• **Dataset entries**
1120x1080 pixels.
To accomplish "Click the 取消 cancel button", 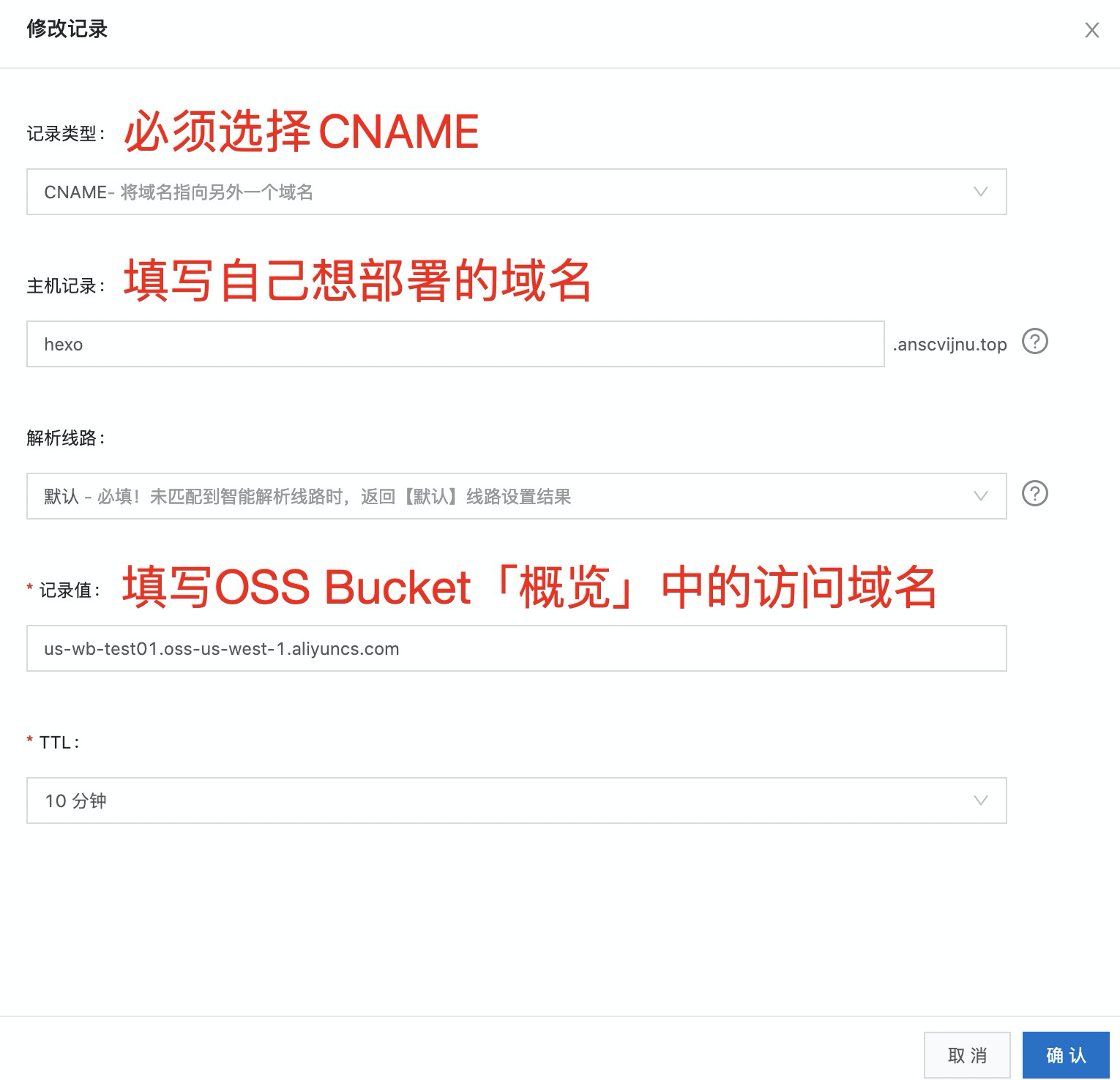I will coord(967,1055).
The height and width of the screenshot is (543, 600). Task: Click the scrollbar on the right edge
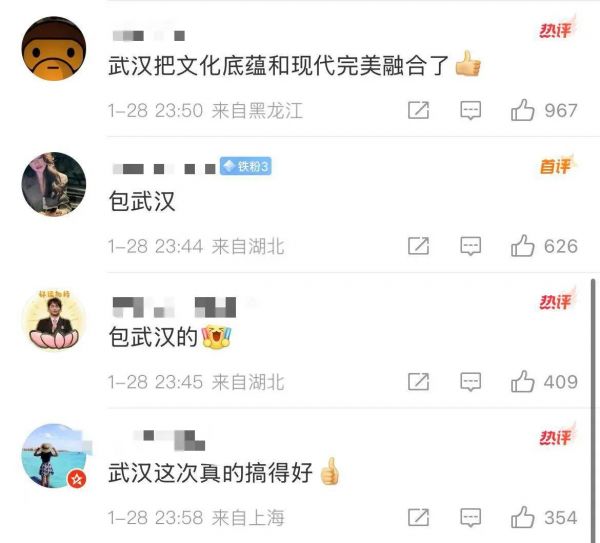coord(593,409)
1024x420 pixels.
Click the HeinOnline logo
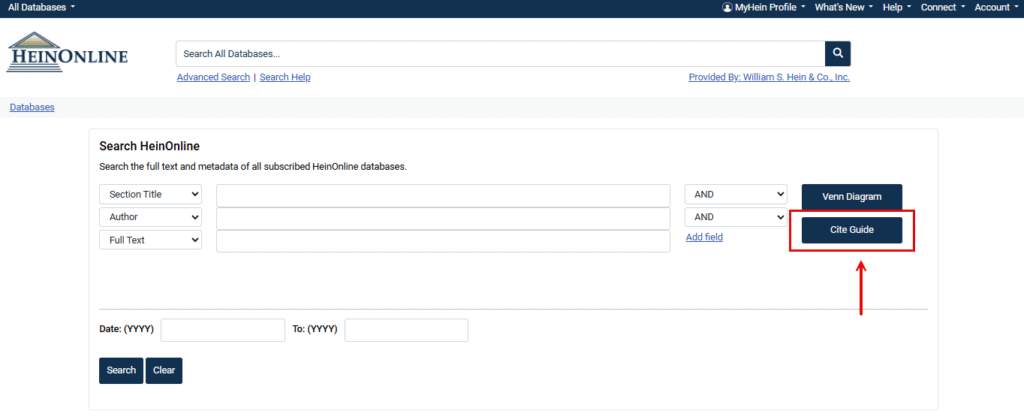68,53
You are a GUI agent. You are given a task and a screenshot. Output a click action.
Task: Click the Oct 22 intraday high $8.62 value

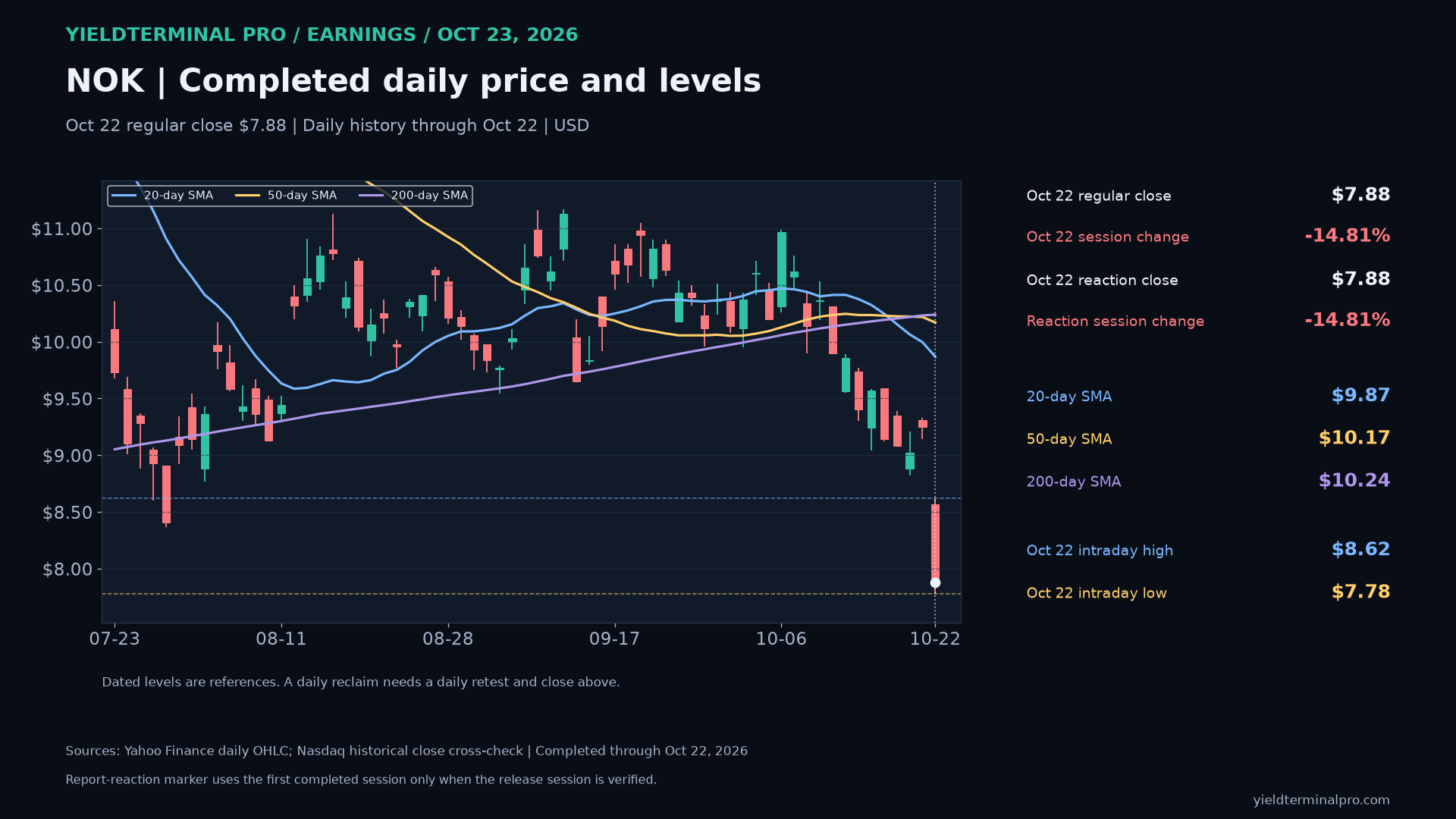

• **TASK TO COMPLETE**
Transcribe nothing but the lines from the one containing "The height and" through the final line of the records, exactly as written and without pictures.

• **EXERCISE SOLUTION**
The height and width of the screenshot is (543, 600). Task: Click the scrollbar on the right edge
coord(593,409)
1024x420 pixels.
Click the HeinOnline logo
68,53
You are a GUI agent. You are given a task and a screenshot. Output a click action.
Task: Click the Oct 22 intraday high $8.62 value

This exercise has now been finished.